# PROBLEM STATEMENT
Reproduce verbatim the lines of the listing below, beginning with the line that contains "This screenshot has height=819, width=1456." and continuing through the line that contains "Action: click(134, 406)".

Dataset entries:
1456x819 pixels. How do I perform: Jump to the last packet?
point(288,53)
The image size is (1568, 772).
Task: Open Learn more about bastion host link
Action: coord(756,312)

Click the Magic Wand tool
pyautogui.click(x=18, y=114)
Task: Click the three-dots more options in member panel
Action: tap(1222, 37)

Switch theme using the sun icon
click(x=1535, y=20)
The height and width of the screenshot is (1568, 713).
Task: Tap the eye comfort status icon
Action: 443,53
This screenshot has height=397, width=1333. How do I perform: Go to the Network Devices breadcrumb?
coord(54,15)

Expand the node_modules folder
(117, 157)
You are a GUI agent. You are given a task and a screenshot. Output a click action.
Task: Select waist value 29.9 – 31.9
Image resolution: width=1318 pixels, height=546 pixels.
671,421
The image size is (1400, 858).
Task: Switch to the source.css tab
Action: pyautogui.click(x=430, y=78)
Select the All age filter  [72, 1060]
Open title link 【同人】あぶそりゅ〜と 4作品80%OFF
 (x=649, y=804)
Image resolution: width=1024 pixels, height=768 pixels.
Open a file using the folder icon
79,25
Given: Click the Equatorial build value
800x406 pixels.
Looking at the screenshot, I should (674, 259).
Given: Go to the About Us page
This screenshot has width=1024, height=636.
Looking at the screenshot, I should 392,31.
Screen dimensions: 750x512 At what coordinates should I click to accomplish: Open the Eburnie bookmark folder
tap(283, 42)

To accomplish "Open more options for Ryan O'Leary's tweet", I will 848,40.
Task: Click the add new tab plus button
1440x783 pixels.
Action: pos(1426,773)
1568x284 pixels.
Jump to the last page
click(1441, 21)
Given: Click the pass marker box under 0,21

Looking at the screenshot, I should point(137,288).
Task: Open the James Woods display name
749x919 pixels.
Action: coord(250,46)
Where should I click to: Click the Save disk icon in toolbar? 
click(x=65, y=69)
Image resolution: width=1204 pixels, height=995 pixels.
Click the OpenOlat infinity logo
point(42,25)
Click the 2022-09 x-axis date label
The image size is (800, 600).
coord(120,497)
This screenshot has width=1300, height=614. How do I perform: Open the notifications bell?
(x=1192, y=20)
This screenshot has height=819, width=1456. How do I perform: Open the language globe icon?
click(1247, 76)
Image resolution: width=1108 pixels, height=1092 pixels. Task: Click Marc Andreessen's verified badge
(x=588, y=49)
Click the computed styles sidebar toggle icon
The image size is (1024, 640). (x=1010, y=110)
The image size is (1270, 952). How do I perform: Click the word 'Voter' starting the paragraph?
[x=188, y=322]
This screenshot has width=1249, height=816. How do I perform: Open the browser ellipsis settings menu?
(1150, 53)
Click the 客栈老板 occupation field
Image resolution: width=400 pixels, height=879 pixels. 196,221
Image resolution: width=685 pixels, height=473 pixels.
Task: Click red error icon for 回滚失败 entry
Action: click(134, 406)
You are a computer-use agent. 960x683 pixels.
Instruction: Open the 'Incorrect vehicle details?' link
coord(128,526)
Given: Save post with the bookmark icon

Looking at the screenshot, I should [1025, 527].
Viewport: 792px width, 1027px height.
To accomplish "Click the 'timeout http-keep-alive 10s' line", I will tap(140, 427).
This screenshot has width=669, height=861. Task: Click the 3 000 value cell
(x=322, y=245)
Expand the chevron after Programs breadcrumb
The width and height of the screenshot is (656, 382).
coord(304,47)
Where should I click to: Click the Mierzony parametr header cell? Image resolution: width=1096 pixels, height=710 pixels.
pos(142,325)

# THE REPLY
This screenshot has height=819, width=1456. How do I perform: Open the language globe icon?
click(1247, 76)
Image resolution: width=1108 pixels, height=1092 pixels. Task: Click Marc Andreessen's verified badge
(x=588, y=49)
Click the computed styles sidebar toggle icon
The image size is (1024, 640). (x=1010, y=110)
The image size is (1270, 952). How do I perform: Click the word 'Voter' starting the paragraph?
[x=188, y=322]
This screenshot has width=1249, height=816. How do I perform: Open the browser ellipsis settings menu?
(1150, 53)
Click the 客栈老板 occupation field
Image resolution: width=400 pixels, height=879 pixels. 196,221
Image resolution: width=685 pixels, height=473 pixels.
Task: Click red error icon for 回滚失败 entry
Action: click(134, 406)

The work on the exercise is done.